Beware the Thought Police

I am at pains to determine whether Bourdieu approves of the things he is saying/doing or if he (like a good descriptive grammarian) is merely describing what he sees of society.

For example: he continually discusses the language of women, particularly women who are part of various dominated linguistic competencies as "docile," "submissive," etc. and often refers to the sexual division of labor, which seems obviously (even here) to be a product of society. However, I'm having difficulty determining if the position of women as he describes them is due to society and the sexual division of labor, or if he sees these character traits that he attributes to them as somehow natural.

Again, the language arts instructor (and by implication the literature instructor/student/producer - which, is by implication all of us as students specializing in literature and literary theory, composition and rhetoric, and or creative writing) is labeled quite clearly as at least the unwitting tool if not the agent of the dominant forces in society (see pages 48 - 49 for the education system in general and, grammarians in particular, pages 55 - 56 for "training" and its implicitly unequal distribution among various classes/competencies, and pages 59 - 61 for the effect/role of not just literature, but the very idea of literary language as a conservative force opposed to popular speech). In fact Bourdieu names "the schoolmaster" a "maitre de penser" or "master[re:teacher] of thinking" whose primary function is to socialize the students to linguistic norms and therefore - how would one say it? - thought norms: "'In teaching the same clear, fixed language to children who know it only very vaguely or who even speak various dialects or patois, he is already inclining them quite naturally to see and feel things in the same way; and he works to build the common consciousness of the nation'" (Davy as qtd. in Bourdieu 49).

Bourdieu makes a compelling case for the symbolic violence inherent in such a situation. In another location (one I cannot find in the text at the moment - alas, the dangers of reading without a pencil!) he refers to the education process inculcating the dominant linguistic form or official language, as a way of killing the mode of expression of those whose linguistic competence is other than the dominant form. And he is right.

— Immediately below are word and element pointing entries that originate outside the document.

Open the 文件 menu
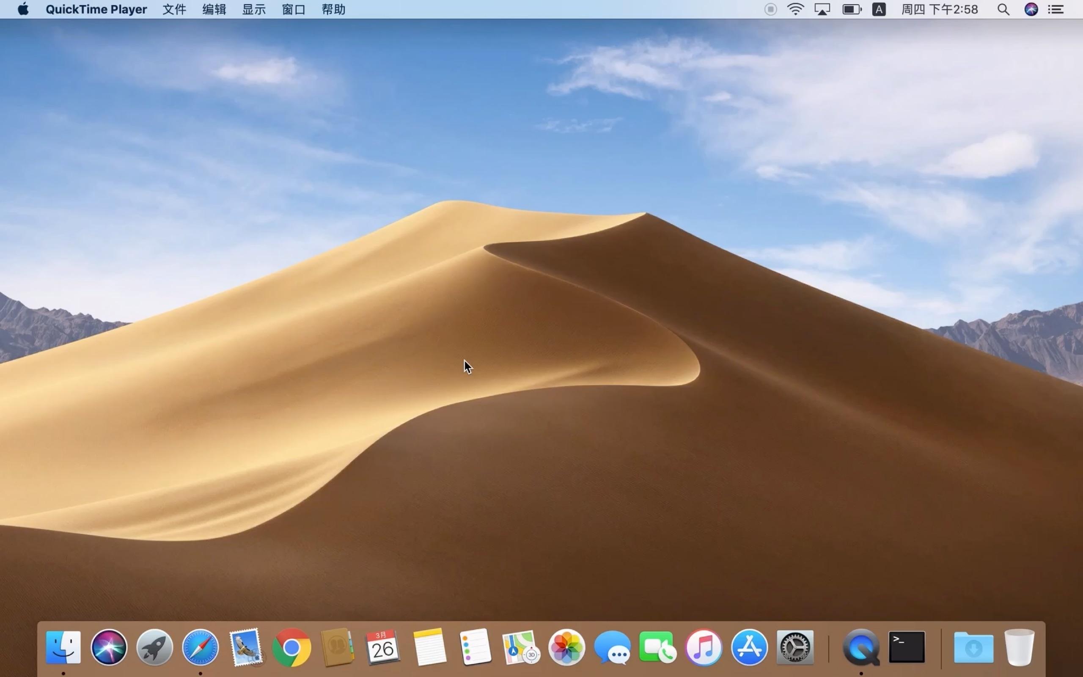 click(174, 9)
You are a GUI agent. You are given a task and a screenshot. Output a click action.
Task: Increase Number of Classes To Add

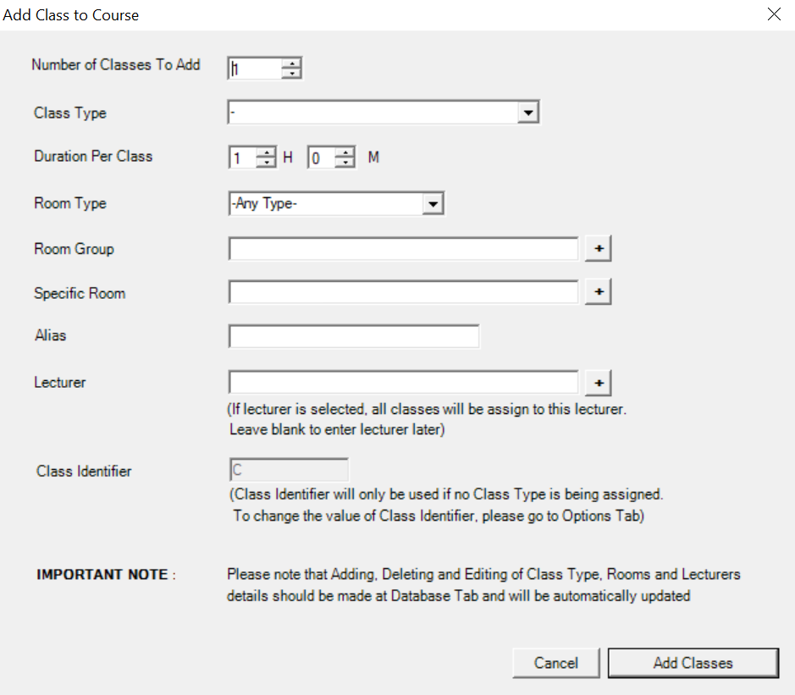click(291, 63)
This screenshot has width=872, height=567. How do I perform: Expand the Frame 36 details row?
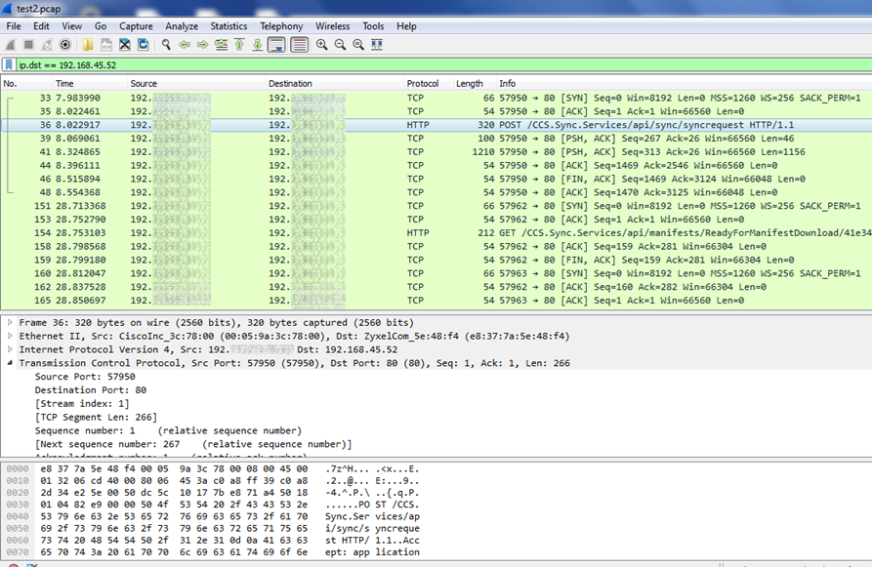point(10,322)
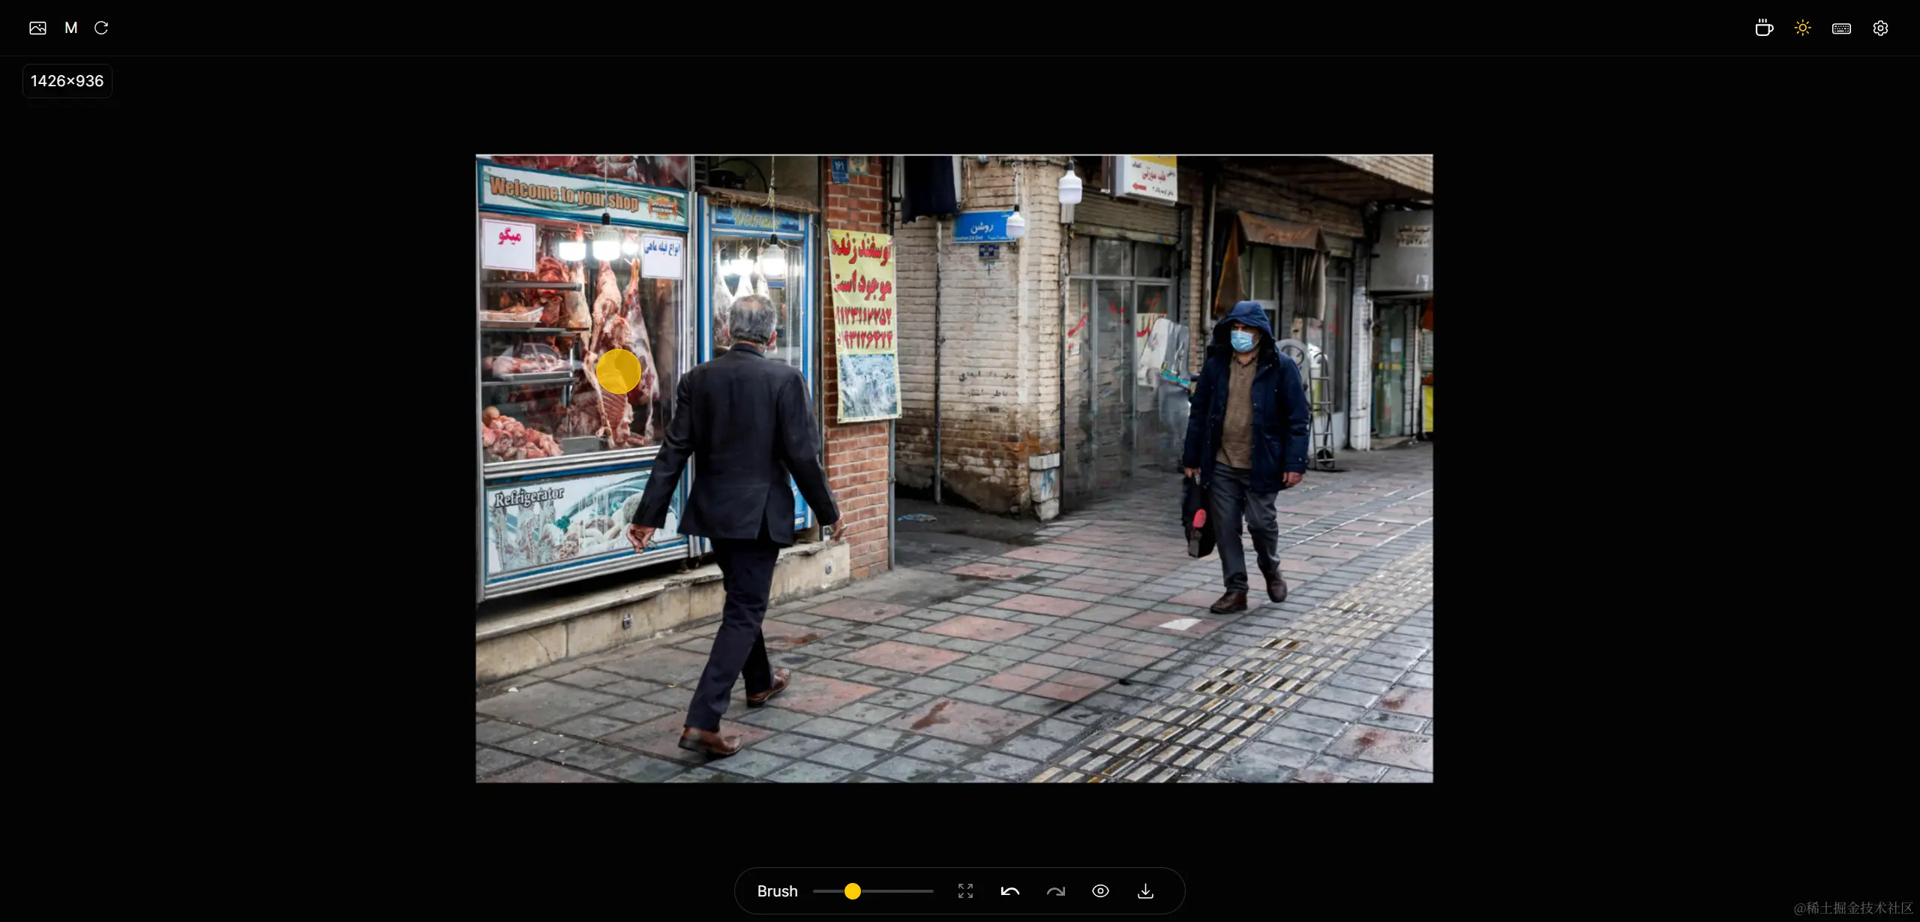The width and height of the screenshot is (1920, 922).
Task: Click the right end of brush slider track
Action: pyautogui.click(x=930, y=891)
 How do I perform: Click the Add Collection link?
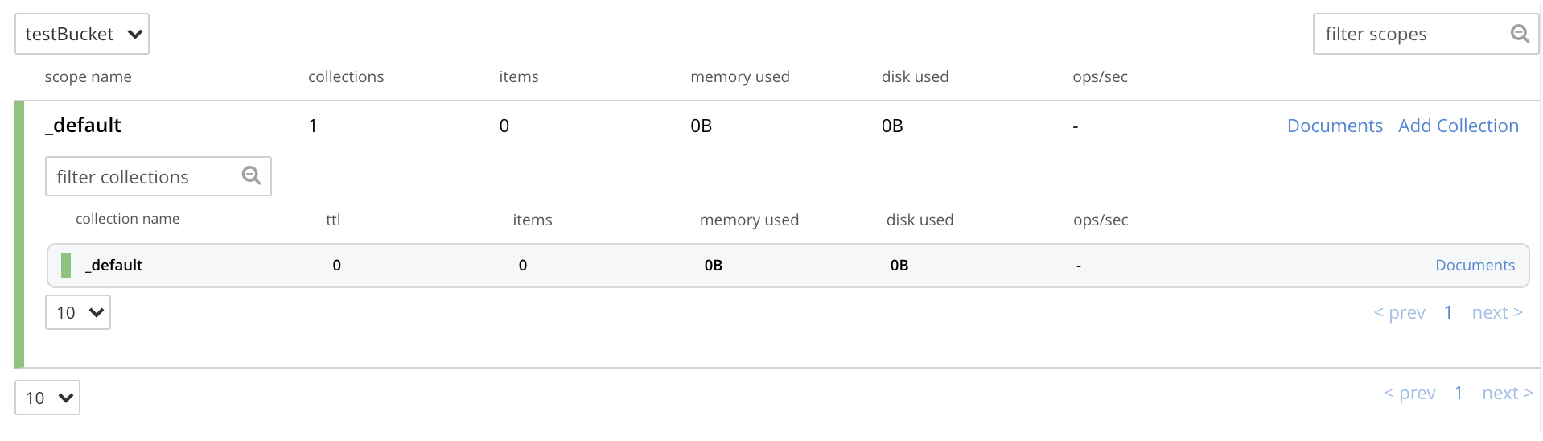[1458, 126]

He indicates that the teacher of language is primarily a socializing influence, working to enforce the strictures of a dead language (in that it is a variant of the living language that exists only in artificiality) in order to banish the undesirable elements of the various varieties (dialects, patois, "popular speech") which are arbitrarily deemed unacceptable by those in the power to determine the strictures of official language. He points to the tying of the linguistic market to the labor market in that the requirements for acceptance into the higher levels of the labor market are limited to those who demonstrate academic (and thus linguistic) proficiency. Thus the educational agenda (re: socializing agenda) is pursued under the guise of promoting the future economic opportunities of those being educated. He even refers to trying to promote the speaking of a given language or style at home in the interests of the children's welfare.

Given his effective and stringent critique of language as a form of capital and of linguistic capital as a good unequally distributed and of the public schools as tools in perpetuating the domination of those with the highest linguistic competencies, what are the alternatives?

I am about halfway through the text and Bourdieu has got me fired up for the presentation of some alternative (other than an anarchic existence in which nationhood is dropped so as not to oppress anyone by enforcing/creating the necessary uniform manner of communication for any basic type of unity) to the status quo, but at this point there isn't any, and in the appendix to part I, it seems that as teachers, the "cult of virility" of the lower classes ensures that we cannot reach them and provide them with the linguistic competencies to advance their situation even if we wanted to.

I guess I'm looking for some practical application of the ideas that would offer an alternative to the status quo. As far as I can see, Bourdieu seems to be indicating that this situation is inherent in the nation state as it exists. Does that mean that we have to achieve utopian anarchy before we can apply these ideas in a constructive fashion? Some hope, please!